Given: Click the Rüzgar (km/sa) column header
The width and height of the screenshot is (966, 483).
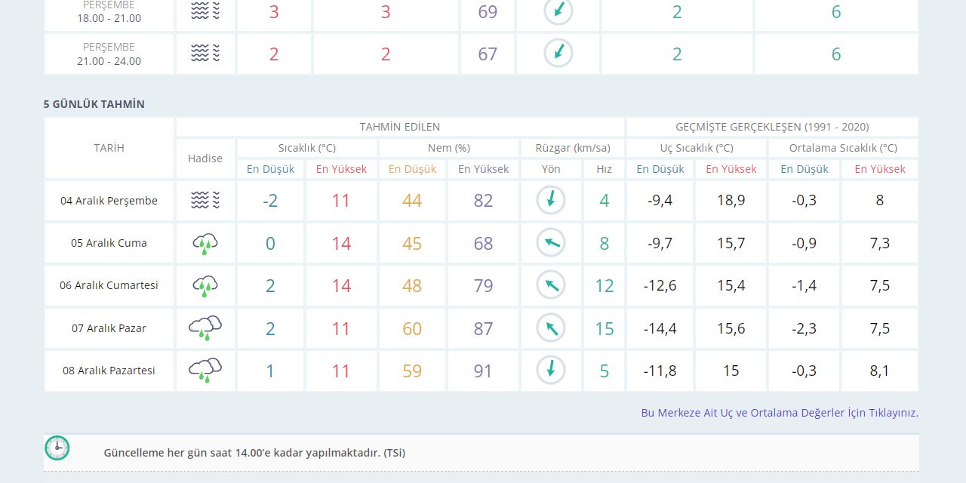Looking at the screenshot, I should coord(572,148).
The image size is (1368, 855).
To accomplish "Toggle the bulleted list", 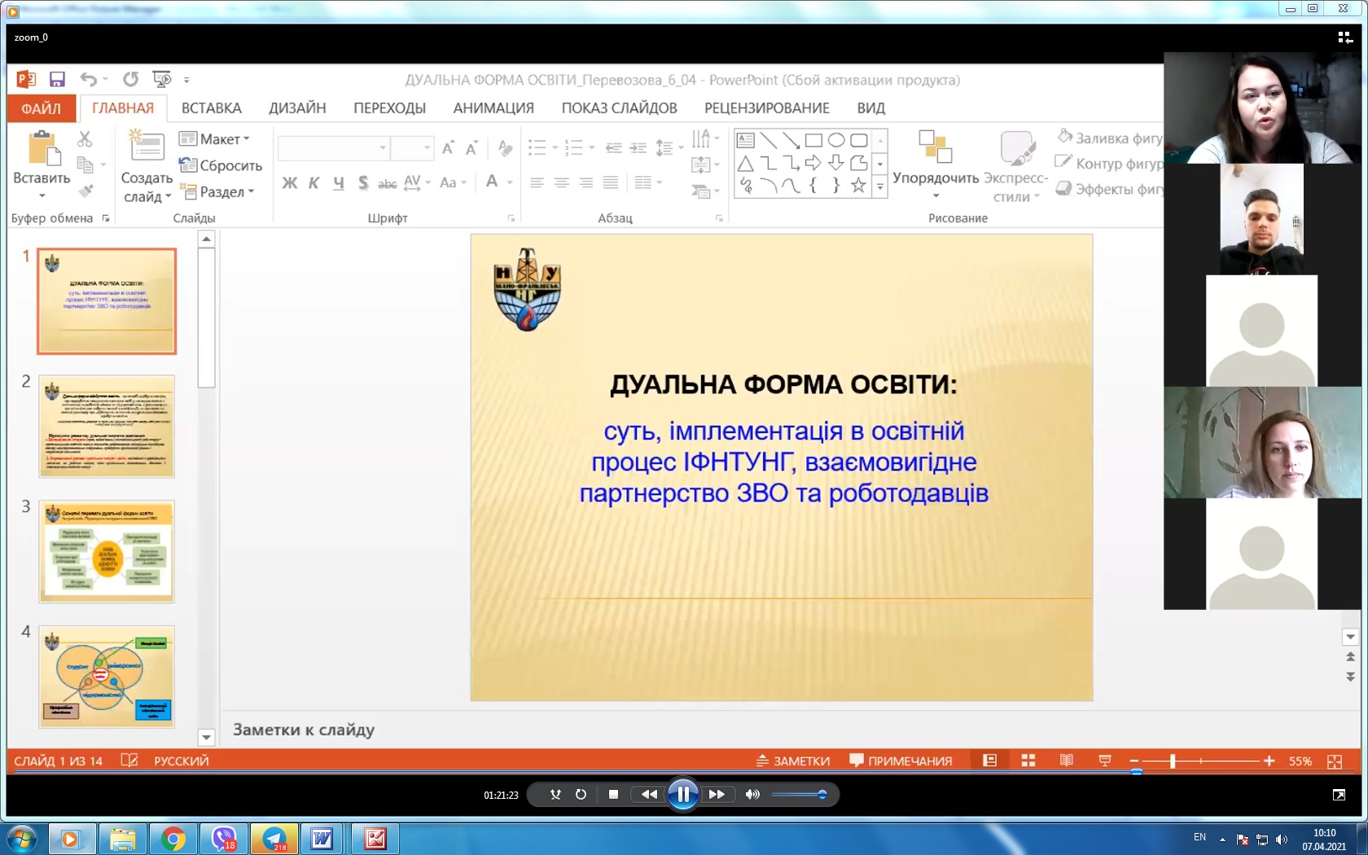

+ + + +

## Instruction
Copy the data above line for line, character for character, and leave out the pictures.

## Full answer
Given: Click the Rüzgar (km/sa) column header
The width and height of the screenshot is (966, 483).
Looking at the screenshot, I should coord(572,148).
The image size is (1368, 855).
To accomplish "Toggle the bulleted list", 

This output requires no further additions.